In 2004, Sonoma contracted its police services out to the Sonoma County Sheriff's Office. The decision generated considerable controversy at the time, but town officials now largely agree that it was a smart move that saved money and actually enhanced public safety by providing better access to critical resources like helicopters, bomb squads and Special Weapons and Tactics (SWAT) teams.
According to City Manager Linda Kelly, outsourcing its police services saved the city $400,000 a year for the first several years of the program. She added that the addition of two new law enforcement personnel (made at the behest of the City Council), coupled with cost increases related to salaries, benefits and insurance, make it difficult to compare current costs for policing to costs incurred before contracting with the county, but that some level of savings is still being generated.
"The resources of the County allow for the filling of staff vacancies much more quickly, and reduce our overtime costs for staff coverage for vacations, workers comp injuries, court appointments, etc," she said. " It has been a beneficial relationship and a seamless provision of services through the contract."
Unlike the proposed fire agreement, Sonoma's agreement with the County Sherrif's Office requires the city to pay virtually all expenses related to local law enforcement -- including salaries and benefits for employees who work in the jurisdiction, according to the Law Enforcement Services Agreement contract between the two sides. The level of those expenditures is determined by the Sonoma County Board of Supervisors, but the alloction of resources and other tactical decisions are made jointly by the Sheriff's Department and the Sonoma City Counil, according to the contract.
The success of that experiment is a consideration for those deliberating the soundess of doing something similar with town's fire department, according to Brown.
“In a lot of ways, this is a very similar concept, where there's an economy of scale and savings to be had by doing this,” Brown said. "I voted against contracting with the Sheriff's Department and I regret that vote. Since we have contracted with the Sheriff's we have saved money and, more importantly, improved the qualify of public safety for the citizens of Sonoma.”

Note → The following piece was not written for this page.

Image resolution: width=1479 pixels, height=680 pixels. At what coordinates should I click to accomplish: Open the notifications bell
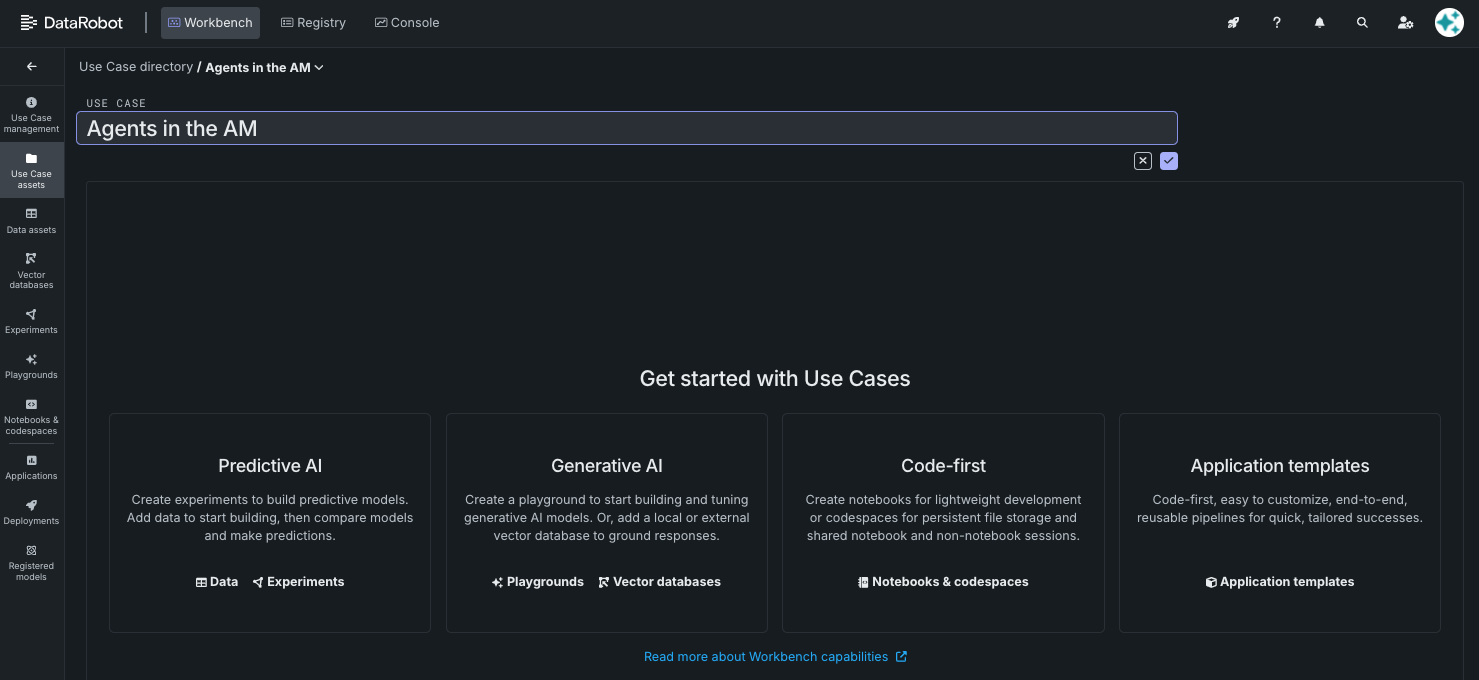point(1319,23)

According to the Sonoma Valley Fire & Rescue Authority website, the territory covered under the joint powers agreement covers 31.5 square miles and a resident population of about 33,000. According to the website, the Valley of the Moon Fire District is a fully autonomous "special district" established specifically for fire protection, and has the authority to levy taxes, sell bonds and finance capital improvements. The communities that fall within the Valley of the Moon Fire District include Boyes Hot Springs, El Verano, Fetters Hot Springs, Agua Caliente, Diamond-A, Temelec and Seven Flags.